··· Quoted passage

Latency-sensitive applications—ranging from trading platforms to core database systems—depend heavily on RDMA to deliver consistently low response times. Yet when it comes to reliability, most existing designs fall short: redundancy is typically limited to individual ports, leaving the entire RDMA path vulnerable to a single NIC failure and potentially causing service interruptions in critical environments.
To overcome this, SmartX ECP 6.3 adds support for cross-NIC, multi-link RDMA bonding. Built on OVS bonding, it allows multiple links across different physical NICs to be aggregated, upgrading storage network redundancy from port-level to NIC-level. While preserving RDMA’s microsecond-level latency advantage, it enables failover at the NIC level, ensuring continuous service in case of hardware faults.
As a result, RDMA storage networks can achieve reliability comparable to Fibre Channel (FC), meeting the demands of core workloads for both performance and stability.
Why Is RDMA Multi-Link Bonding Necessary?
RDMA (Remote Direct Memory Access) is a high-performance remote memory access technology designed for latency-sensitive workloads. By bypassing the operating system kernel and network protocol stack, RDMA enables direct data transfer between nodes, delivering three key advantages: microsecond-level latency, high throughput, and low CPU overhead.
It is particularly well-suited for scenarios such as low-latency financial trading, mission-critical databases, high-performance computing (HPC), and AI training. In these scenarios, traditional TCP/IP networks often fail to meet microsecond-level response requirements. RDMA, by contrast, significantly improves I/O efficiency and reduces application latency, making it a foundational technology for modern high-performance architectures.
However, despite its performance advantages, traditional approaches to RDMA HA expose several critical limitations:
- Limited to Linux Bond: Only multiple ports on the same physical NIC can be bonded, with no support for cross-NIC bonding.
- A physical NIC failure can directly break the RDMA link: Linux Bond cannot handle NIC-level failures, which may cause storage I/O interruption, business stalls, or even service outages.
- Unable to meet the HA requirements of mission-critical workloads: Core scenarios such as low-latency trading require NIC-level and switch-level HA, which traditional solutions fail to provide.
To address these limitations, cross-NIC RDMA bonding has been introduced as a key enhancement in the SmartX ECP 6.3.

······

Given task 1 :: Reproduce the passage of the RDMA bonding article from "To overcome this, SmartX" up to and including "performance and stability.".

··· Input material

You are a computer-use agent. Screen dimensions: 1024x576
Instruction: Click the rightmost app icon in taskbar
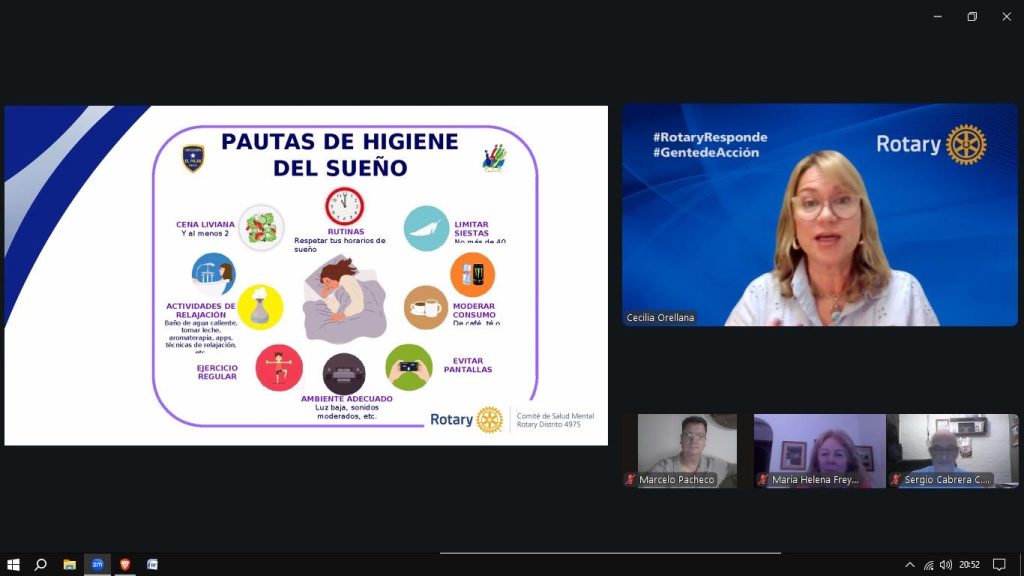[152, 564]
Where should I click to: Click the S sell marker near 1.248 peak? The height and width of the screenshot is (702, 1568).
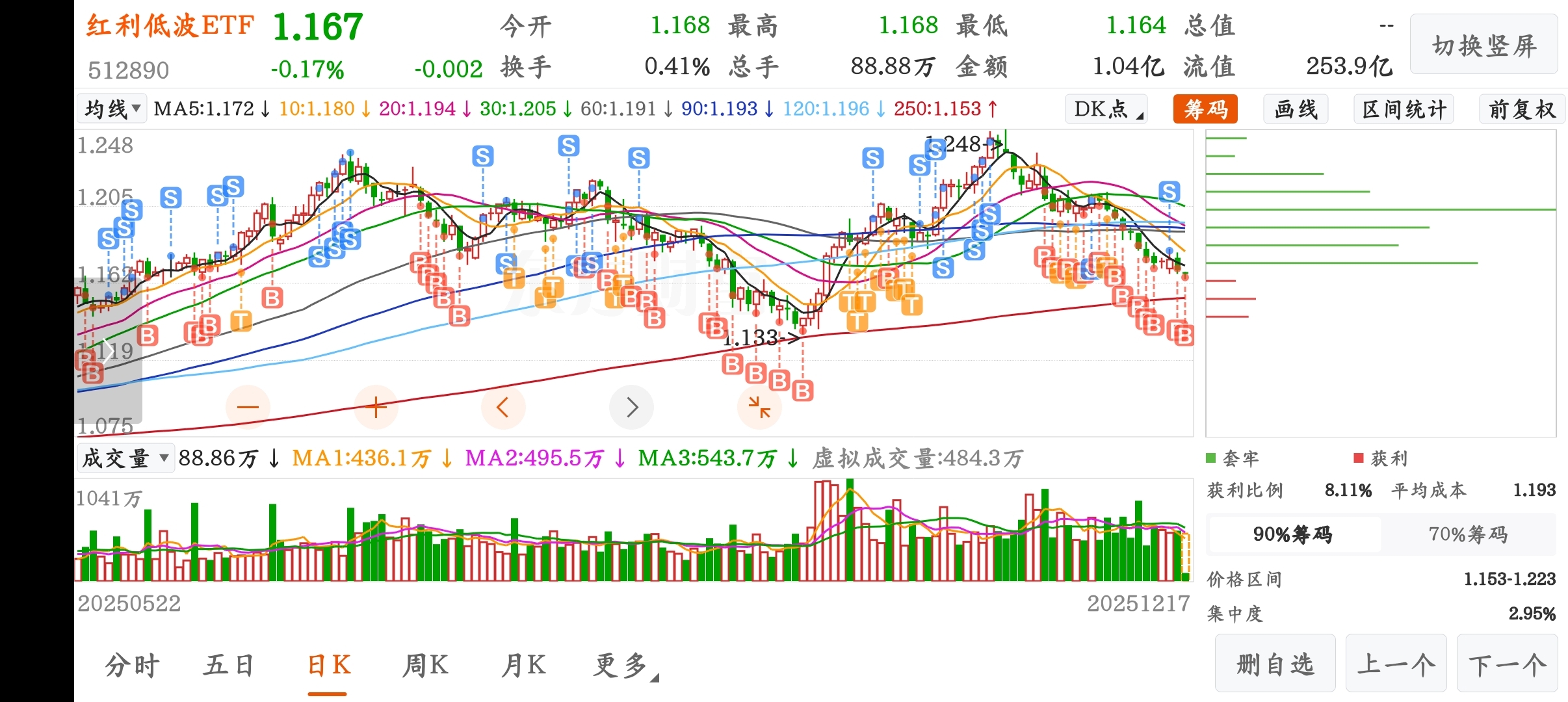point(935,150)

······

Given task 2 :: Pull out each line of the listing that contains the word "Click".

Finished answer 1 ::
To overcome this, SmartX ECP 6.3 adds support for cross-NIC, multi-link RDMA bonding. Built on OVS bonding, it allows multiple links across different physical NICs to be aggregated, upgrading storage network redundancy from port-level to NIC-level. While preserving RDMA’s microsecond-level latency advantage, it enables failover at the NIC level, ensuring continuous service in case of hardware faults.
As a result, RDMA storage networks can achieve reliability comparable to Fibre Channel (FC), meeting the demands of core workloads for both performance and stability.

Finished answer 2 ::
Instruction: Click the rightmost app icon in taskbar
Where should I click to: Click the S sell marker near 1.248 peak? The height and width of the screenshot is (702, 1568).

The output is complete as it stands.